▸ Given request: Rewrite the rows from the start of the rows through the line containing "Select ADC05 400V", replacing "empty" with "blank" and leaving everything else unchanged.
# start of Stored data
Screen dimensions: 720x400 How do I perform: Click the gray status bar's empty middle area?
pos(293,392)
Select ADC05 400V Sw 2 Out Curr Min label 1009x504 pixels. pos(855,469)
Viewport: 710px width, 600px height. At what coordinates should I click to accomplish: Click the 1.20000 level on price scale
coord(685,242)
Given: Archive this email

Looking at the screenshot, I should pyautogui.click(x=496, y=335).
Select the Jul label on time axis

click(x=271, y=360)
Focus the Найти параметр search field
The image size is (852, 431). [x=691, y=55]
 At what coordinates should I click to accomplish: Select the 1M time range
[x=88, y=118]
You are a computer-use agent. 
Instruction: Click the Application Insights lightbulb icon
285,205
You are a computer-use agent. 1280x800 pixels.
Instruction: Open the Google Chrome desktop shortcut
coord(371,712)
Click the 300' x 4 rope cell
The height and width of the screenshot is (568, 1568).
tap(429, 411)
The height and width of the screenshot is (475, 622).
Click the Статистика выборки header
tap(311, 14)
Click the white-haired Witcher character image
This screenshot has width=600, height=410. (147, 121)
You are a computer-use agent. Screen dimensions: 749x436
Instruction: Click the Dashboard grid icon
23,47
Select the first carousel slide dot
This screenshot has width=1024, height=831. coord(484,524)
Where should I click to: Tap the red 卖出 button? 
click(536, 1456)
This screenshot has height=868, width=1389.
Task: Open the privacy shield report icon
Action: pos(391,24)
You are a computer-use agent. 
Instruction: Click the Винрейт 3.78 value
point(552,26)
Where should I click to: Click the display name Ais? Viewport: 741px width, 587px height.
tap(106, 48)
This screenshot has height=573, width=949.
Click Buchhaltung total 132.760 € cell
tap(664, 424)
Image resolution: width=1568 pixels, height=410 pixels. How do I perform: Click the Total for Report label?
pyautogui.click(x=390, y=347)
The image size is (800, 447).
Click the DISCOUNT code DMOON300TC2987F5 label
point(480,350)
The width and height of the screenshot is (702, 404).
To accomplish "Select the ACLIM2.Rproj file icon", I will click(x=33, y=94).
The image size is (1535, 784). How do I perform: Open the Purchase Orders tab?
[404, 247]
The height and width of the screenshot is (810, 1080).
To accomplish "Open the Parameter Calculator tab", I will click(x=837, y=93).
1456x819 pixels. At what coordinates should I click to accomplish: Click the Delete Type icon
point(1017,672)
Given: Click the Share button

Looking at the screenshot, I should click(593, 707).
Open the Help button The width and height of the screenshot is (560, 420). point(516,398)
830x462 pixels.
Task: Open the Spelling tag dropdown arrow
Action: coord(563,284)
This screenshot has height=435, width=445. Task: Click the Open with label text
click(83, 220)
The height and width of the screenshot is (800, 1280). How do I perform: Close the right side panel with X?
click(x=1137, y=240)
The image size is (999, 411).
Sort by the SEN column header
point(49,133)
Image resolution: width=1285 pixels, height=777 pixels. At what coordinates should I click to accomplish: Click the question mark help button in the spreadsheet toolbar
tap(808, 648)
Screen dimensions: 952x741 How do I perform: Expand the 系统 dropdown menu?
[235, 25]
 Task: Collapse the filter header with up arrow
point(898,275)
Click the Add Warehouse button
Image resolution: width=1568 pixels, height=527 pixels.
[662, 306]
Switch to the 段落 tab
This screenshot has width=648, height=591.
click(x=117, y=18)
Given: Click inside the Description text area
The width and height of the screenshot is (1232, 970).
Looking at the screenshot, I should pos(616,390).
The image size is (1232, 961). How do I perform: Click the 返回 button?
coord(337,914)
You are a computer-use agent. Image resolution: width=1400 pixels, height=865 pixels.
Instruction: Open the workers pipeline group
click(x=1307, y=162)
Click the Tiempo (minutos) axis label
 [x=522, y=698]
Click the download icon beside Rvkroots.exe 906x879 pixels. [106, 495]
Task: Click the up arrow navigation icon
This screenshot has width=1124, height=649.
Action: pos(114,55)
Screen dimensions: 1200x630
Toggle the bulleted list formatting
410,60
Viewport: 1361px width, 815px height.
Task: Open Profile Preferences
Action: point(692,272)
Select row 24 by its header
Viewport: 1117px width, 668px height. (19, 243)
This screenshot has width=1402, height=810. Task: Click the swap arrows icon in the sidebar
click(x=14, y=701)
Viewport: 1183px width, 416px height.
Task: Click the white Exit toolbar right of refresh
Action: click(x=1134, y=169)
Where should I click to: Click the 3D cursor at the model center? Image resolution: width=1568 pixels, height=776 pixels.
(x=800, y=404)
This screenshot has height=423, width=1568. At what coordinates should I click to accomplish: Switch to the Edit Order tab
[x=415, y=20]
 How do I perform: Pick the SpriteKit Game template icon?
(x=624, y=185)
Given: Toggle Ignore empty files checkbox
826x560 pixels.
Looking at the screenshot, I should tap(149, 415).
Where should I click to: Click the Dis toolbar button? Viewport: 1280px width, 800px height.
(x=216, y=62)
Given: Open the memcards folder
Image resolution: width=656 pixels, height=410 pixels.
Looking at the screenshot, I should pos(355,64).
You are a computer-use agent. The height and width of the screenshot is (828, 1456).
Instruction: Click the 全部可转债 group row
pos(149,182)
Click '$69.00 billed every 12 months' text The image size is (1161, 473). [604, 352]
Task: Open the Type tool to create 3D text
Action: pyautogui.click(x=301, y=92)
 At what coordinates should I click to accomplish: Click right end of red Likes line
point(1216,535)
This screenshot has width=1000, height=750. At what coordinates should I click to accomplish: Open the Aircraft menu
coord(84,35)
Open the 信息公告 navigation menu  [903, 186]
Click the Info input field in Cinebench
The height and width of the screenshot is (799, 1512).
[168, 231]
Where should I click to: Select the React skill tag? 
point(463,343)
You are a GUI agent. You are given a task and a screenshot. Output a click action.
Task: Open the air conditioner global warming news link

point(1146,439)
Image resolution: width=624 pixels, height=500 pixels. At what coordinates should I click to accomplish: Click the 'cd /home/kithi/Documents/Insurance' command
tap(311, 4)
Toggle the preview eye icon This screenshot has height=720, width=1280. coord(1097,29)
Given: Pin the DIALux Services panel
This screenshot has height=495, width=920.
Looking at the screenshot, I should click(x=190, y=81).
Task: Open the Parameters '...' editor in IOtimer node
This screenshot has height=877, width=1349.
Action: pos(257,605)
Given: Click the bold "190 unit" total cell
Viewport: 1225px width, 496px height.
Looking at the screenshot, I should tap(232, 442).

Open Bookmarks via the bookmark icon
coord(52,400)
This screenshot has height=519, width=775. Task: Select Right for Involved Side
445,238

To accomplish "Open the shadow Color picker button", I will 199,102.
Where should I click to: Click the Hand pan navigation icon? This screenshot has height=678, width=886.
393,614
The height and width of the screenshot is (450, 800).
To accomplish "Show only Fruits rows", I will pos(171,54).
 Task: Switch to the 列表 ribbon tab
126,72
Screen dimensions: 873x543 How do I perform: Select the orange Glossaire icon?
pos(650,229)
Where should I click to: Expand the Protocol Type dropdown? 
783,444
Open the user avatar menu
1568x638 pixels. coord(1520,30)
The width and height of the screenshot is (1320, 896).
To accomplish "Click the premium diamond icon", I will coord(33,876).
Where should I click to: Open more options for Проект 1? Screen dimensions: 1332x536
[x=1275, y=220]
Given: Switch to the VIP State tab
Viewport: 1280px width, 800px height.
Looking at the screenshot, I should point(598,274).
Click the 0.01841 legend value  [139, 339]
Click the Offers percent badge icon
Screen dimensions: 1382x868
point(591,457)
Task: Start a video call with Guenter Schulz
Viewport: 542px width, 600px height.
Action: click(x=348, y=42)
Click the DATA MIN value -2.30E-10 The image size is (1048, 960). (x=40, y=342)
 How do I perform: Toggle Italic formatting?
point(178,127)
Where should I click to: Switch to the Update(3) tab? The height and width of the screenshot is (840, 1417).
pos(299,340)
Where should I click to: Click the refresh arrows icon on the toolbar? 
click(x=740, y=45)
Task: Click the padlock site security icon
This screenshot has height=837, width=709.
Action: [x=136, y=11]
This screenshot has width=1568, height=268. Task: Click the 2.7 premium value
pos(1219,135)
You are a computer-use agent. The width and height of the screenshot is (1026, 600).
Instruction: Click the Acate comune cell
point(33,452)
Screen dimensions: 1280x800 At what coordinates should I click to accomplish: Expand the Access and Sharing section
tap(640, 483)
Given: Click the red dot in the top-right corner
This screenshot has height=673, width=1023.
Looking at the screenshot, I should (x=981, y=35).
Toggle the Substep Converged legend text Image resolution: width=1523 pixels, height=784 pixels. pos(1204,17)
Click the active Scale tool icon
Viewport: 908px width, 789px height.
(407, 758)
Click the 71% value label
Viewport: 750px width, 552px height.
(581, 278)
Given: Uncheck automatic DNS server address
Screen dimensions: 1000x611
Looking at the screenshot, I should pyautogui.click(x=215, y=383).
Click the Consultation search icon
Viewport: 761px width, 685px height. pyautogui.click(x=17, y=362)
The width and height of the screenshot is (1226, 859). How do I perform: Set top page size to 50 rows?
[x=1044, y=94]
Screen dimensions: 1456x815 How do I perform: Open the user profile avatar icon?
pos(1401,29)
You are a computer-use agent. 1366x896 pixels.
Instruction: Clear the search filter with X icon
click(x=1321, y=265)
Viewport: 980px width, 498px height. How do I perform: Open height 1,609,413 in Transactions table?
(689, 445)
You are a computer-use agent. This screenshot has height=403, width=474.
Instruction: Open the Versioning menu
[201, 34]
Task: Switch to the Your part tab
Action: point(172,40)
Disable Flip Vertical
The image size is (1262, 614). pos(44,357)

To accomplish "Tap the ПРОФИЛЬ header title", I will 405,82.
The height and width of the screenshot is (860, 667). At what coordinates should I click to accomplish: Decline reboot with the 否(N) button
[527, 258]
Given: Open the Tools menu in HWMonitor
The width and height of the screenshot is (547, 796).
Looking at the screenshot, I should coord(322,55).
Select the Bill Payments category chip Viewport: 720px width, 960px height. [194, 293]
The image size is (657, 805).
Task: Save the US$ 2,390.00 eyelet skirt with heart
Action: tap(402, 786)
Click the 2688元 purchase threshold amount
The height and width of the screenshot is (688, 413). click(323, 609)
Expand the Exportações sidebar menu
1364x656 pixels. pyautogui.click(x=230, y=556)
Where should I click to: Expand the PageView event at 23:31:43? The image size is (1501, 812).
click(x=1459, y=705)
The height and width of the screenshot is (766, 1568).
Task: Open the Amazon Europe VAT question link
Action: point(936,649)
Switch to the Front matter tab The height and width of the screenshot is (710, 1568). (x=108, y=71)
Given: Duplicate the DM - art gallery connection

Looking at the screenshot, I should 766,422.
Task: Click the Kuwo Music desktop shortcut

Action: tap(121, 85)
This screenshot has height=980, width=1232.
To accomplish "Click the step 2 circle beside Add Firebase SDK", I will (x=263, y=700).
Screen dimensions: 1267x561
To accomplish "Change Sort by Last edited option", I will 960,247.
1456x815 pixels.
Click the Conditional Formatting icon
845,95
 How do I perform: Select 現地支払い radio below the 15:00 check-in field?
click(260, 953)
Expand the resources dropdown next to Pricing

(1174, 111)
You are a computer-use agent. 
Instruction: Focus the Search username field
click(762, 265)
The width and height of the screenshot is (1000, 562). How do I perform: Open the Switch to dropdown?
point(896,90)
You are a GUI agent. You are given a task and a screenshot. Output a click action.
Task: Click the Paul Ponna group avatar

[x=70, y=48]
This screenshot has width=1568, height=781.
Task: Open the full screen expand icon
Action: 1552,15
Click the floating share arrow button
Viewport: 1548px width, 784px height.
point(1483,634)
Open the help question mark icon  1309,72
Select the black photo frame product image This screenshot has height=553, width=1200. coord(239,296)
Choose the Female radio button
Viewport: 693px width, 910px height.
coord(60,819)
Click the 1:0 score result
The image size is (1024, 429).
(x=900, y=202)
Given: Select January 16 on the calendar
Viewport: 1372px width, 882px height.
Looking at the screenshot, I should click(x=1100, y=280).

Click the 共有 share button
# end of Stored data
▸ Task result:
Screen dimensions: 720x400 How do I perform: Click the gray status bar's blank middle area?
pos(293,392)
Select ADC05 400V Sw 2 Out Curr Min label 1009x504 pixels. pos(855,469)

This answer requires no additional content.